Photoelectrocatalytic (PEC) water splitting provides an alternative to direct solar-to-fuel production. In this study, a novel heterostructure formed between a conjugated polymer [poly-2,6-diaminopyridine (PDAP)] and three-dimensional TiO₂ microspheres was grown in situ on a Ti substrate (PDAP-3DTiO₂MSs/Ti) and used as photoanode for water oxidation in alkaline media under AM 1.5G illumination. The PDAP-3DTiO₂MSs/Ti can produce applied bias photon-to-current efficiency of 0.85% at 0.44 V vs. Pt and a photocurrent density of 1.56 mA cm⁻² at 1.23 V vs. RHE. Moreover, PDAP-3DTiO₂MSs/Ti displays impressive photoelectrochemical stability with 93% of its initial photocurrent being retained after 4 h of reaction. Based on physical-chemical characterization and photo-/electro-chemical measurements, the superior PEC water splitting performance of PDAP-3DTiO₂MSs/Ti should benefit from the coexistence of Ti³⁺ and Ti⁴⁺ in 3DTiO₂MSs, the light harvest capability of PDAP and the type II heterojunction formed between 3DTiO₂MSs and PDAP, which result in the enhanced generation and separation of photocarriers.

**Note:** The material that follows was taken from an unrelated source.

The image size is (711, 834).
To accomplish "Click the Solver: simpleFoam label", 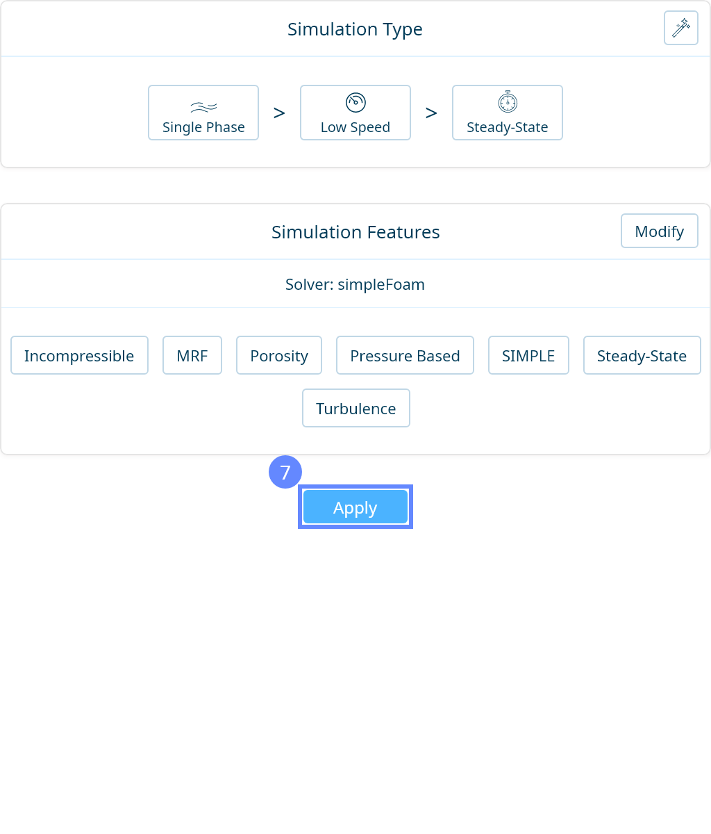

光电催化（PEC）分解水为直接生产太阳能提供了一种替代方法。在这项研究中，共轭聚合物[poly-2,6-diaminopyridine（PDAP）]和三维TiO ₂微球之间形成的新型异质结构在Ti衬底（PDAP-3DTiO ₂ MSs / Ti）上原位生长并使用作为光阳极，用于在AM 1.5G光照下在碱性介质中水氧化。PDAP-3DTiO ₂ MSs / Ti在0.44 V vs. Pt时可产生0.85％的施加偏压光子-电流效率， 在1.23 V vs. RHE时可产生1.56 mA cm ^-2的光电流密度。此外，PDAP-3DTiO ₂MSs / Ti显示出令人印象深刻的光电化学稳定性，反应4小时后保留了其初始光电流的93％。基于物理化学特征和光/电化学测量，PDAP-3DTiO ₂ MSs / Ti的优异PEC水分解性能应受益于3DTiO ₂ MS中Ti ³⁺和Ti ⁴⁺的共存，即光收集PDAP的功能以及3DTiO ₂ MS与PDAP之间形成的II型异质结，从而增强了光载流子的产生和分离。